Haldane (1936) suggested the possibility of partial sex-linked recessive inheritance in XP. El-Hefnawi et al. (1965) presented useful Egyptian pedigrees with XP and suggested linkage with the ABO blood group locus. Bootsma and Keijzer (1979) studied 8 patients from 6 Egyptian XP families. Three were assigned to complementation group A and 5 to group C. Thus, the families reported by El-Hefnawi et al. (1965) likely comprised at least 2 different complementation groups.

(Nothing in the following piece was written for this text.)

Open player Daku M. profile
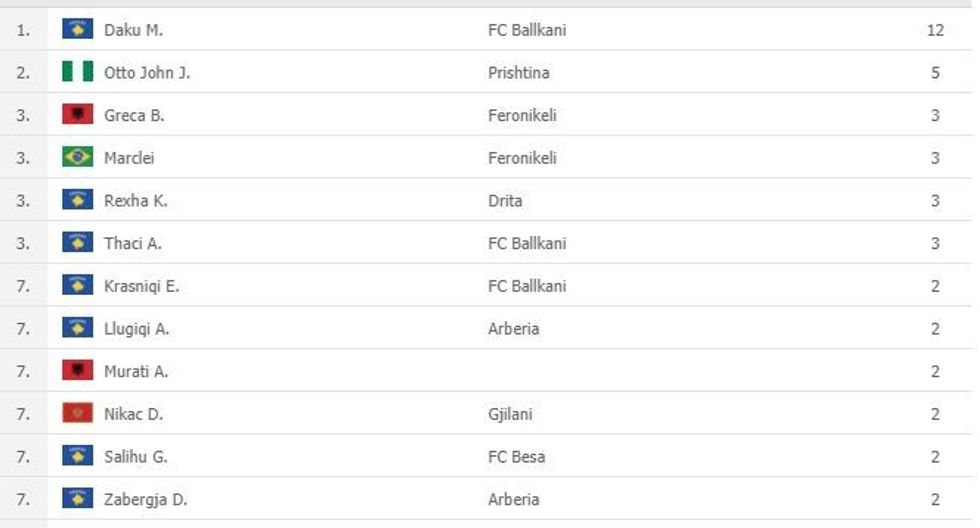 (133, 30)
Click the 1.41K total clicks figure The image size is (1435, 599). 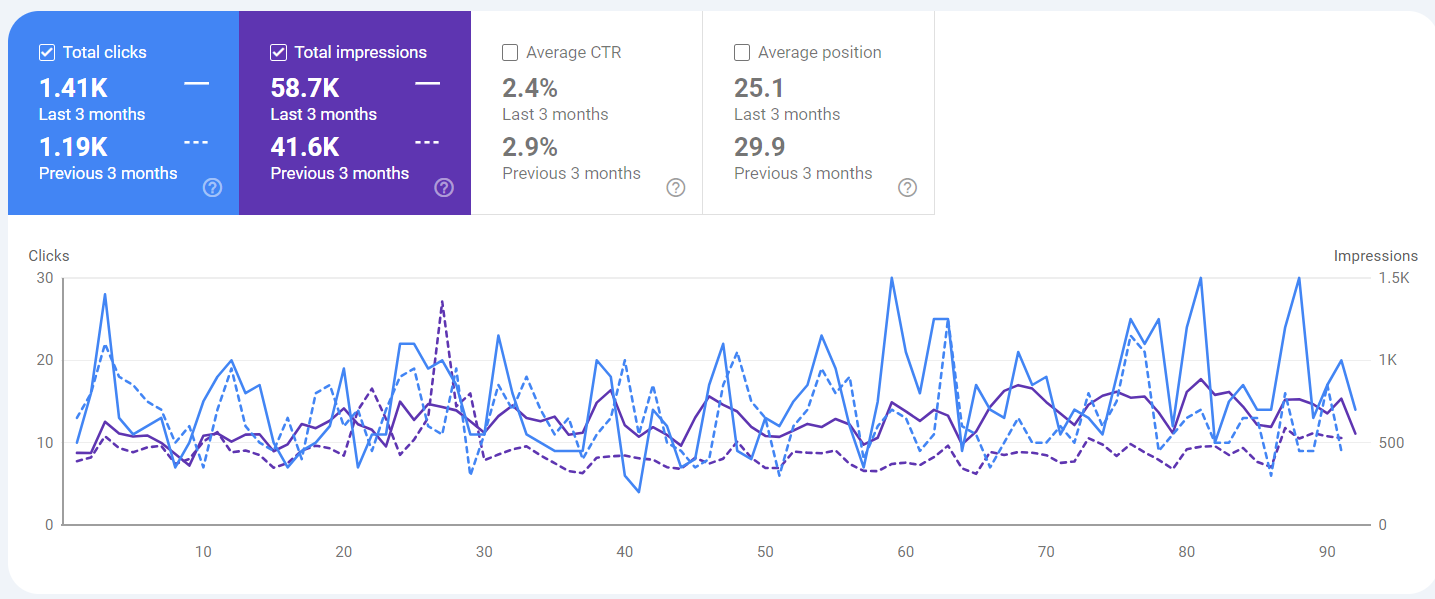coord(73,88)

Kraemer et al. (1987) reviewed 850 published cases of XP in articles dating from 1874 to 1982. They stated that xeroderma pigmentosum was first described in Vienna by the Hungarian-born professor of dermatology Moriz Kaposi (born Moritz Kohn), in the textbook of dermatology he published in 1870 with his father-in-law, Ferdinand Hebra (Hebra and Kaposi, 1874). They believed that xeroderma pigmentosum with neurologic abnormalities (de Sanctis-Cacchione syndrome) was first reported in 1883 by Albert Neisser of Breslau, Germany (who also discovered the bacterial cause of gonorrhea, the agent named Neisseria).